O primeiro deles aparece nas três perguntas que Jesus dirige ao discípulo: “Simão, filho de João, tu me amas?”. Elas fazem eco ao momento dramático vivido após a Última Ceia. No Monte das Oliveiras, Jesus havia previsto que Pedro o negaria três vezes. Mais tarde, quando o Senhor é preso, os discípulos fogem e Pedro, tomado pelo medo, faz exatamente como fora anunciado: por três vezes afirma não conhecer Jesus.

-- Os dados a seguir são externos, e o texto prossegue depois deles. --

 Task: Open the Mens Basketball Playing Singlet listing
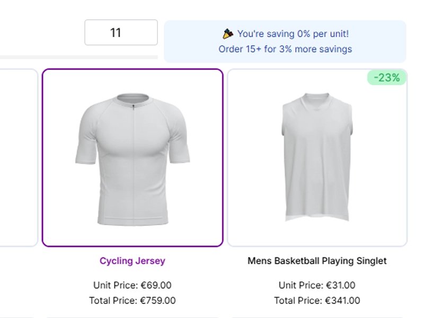pos(316,260)
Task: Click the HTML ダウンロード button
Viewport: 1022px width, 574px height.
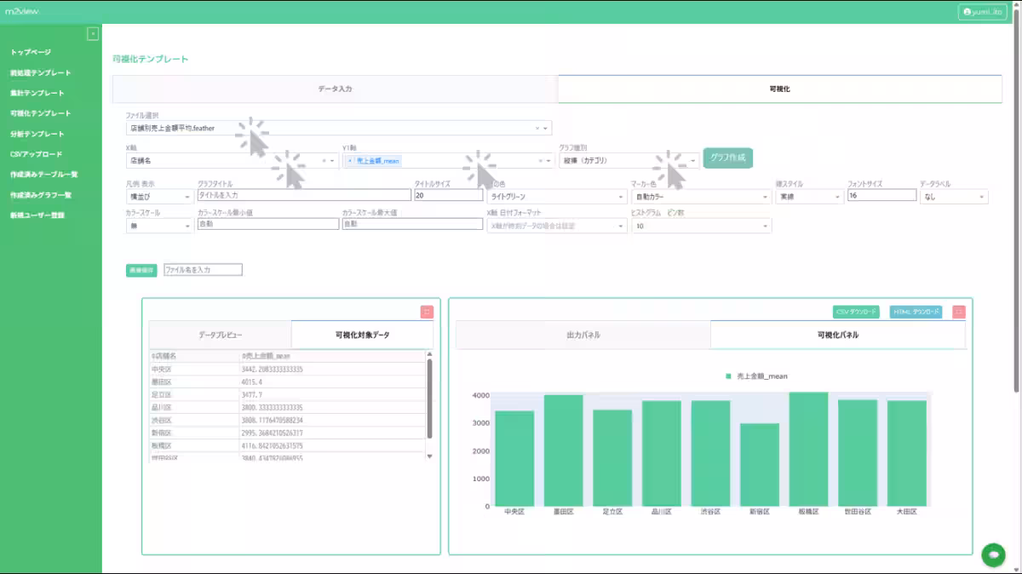Action: pyautogui.click(x=916, y=313)
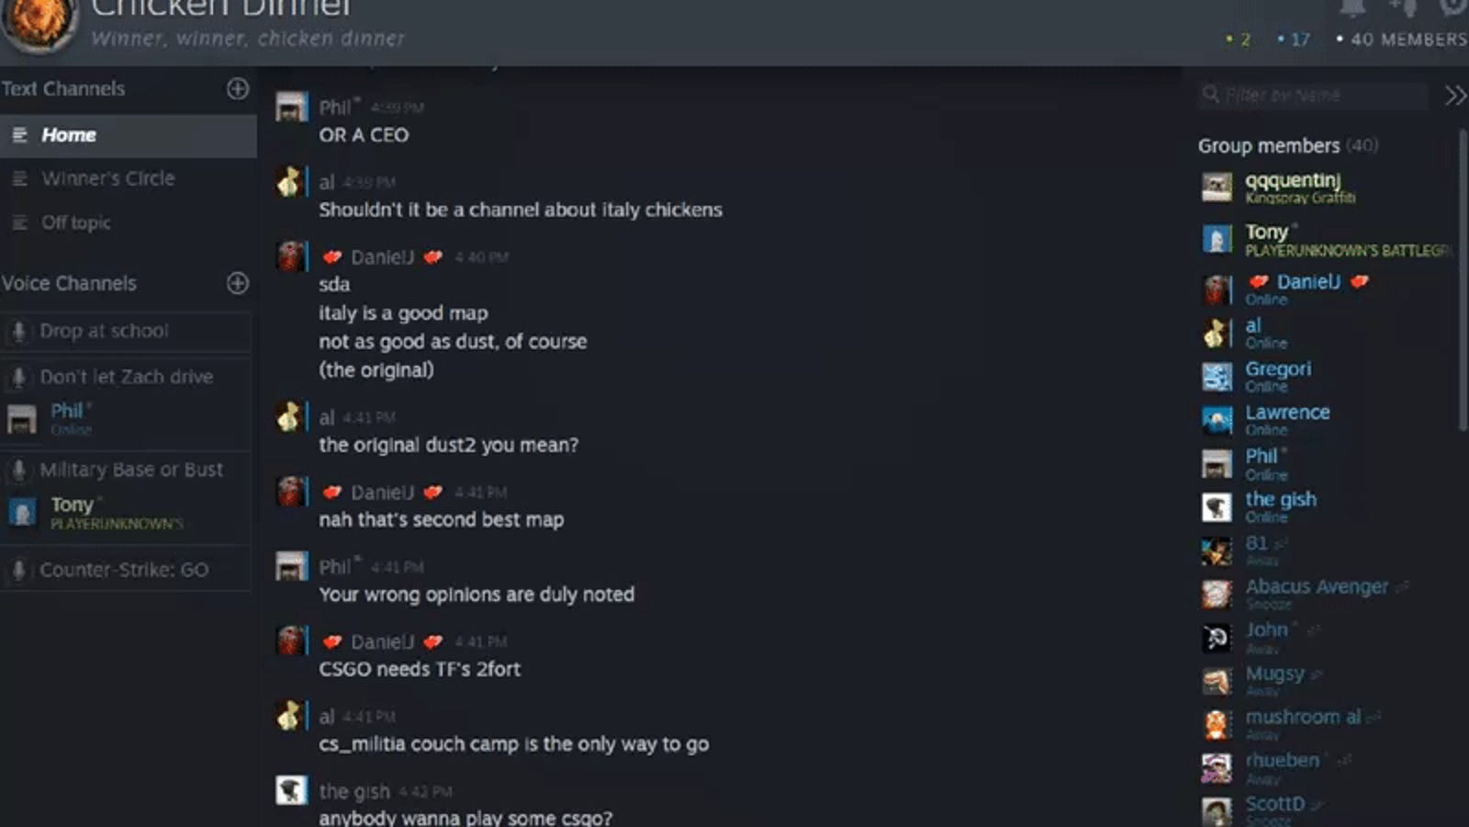The image size is (1469, 827).
Task: Add a new text channel with plus icon
Action: (238, 88)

Agora, porém, o Ressuscitado reencontra Pedro junto ao lago. E, ao invés de humilhá-lo ou recordar sua covardia de maneira cruel, conduz o amigo ferido a uma espécie de reconstrução interior. Três negações são substituídas por três afirmações de amor. É como se Jesus dissesse: “o fracasso não é a última palavra sobre tua vida”. Pedro não é definido pelo momento em que caiu, mas pela disposição de permanecer amando apesar da própria fraqueza.

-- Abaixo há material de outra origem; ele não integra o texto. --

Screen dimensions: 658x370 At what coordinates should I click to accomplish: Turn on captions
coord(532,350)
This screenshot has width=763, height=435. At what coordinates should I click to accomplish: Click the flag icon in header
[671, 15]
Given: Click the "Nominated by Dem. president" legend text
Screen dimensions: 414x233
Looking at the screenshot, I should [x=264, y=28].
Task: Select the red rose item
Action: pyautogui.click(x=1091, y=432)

O segundo episódio aparece na frase final de Jesus: “Segue-me”.
Foi exatamente esse o chamado que deu início à história entre os dois. Pedro estava entre redes vazias, cansado e frustrado por uma noite inteira sem pesca. Jesus manda que lance novamente as redes, o milagre acontece e, logo depois, vem o convite decisivo: “Segue-me”. Pedro deixa tudo e inicia sua caminhada ao lado do Mestre.

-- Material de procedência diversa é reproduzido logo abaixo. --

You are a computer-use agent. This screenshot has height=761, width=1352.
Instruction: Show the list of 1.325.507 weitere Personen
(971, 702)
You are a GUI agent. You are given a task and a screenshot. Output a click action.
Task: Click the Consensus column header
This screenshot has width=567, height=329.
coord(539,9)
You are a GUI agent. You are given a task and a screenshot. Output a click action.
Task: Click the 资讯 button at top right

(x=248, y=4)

Agora, depois da cruz, da fuga, da culpa e da ressurreição, Jesus repete exatamente o mesmo chamado. E talvez seja isso o mais bonito desta passagem.
O Evangelho de João termina praticamente do mesmo modo que tudo começou. Como se a ressurreição transformasse o fim em reinício. Como se Cristo estivesse mostrando que o amor de Deus é capaz de reabrir caminhos mesmo depois do fracasso, do medo e do desânimo.
Pedro cai, mas é chamado outra vez. Pedro fraqueja, mas continua amado. Pedro foge, mas continua esperado. E talvez seja justamente por isso que esta cena alcança tão profundamente nossa própria vida.
Também nós ouvimos o chamado de Deus e, muitas vezes, esfriamos. Há períodos em que rezamos menos, nos distraímos mais, perdemos entusiasmo, nos deixamos vencer pelo cansaço espiritual ou pelas preocupações do mundo. Há momentos em que seguimos Cristo com fervor; em outros, o negamos discretamente através de nossas omissões, incoerências ou desistências silenciosas.
Mas o Evangelho de hoje nos lembra algo profundamente consolador: Jesus continua vindo ao nosso encontro.
E continua perguntando, não se ainda somos perfeitos, mas se ainda o amamos.
Porque o seguimento não é uma decisão feita apenas uma vez na vida. É um “sim” que precisa ser renovado cotidianamente.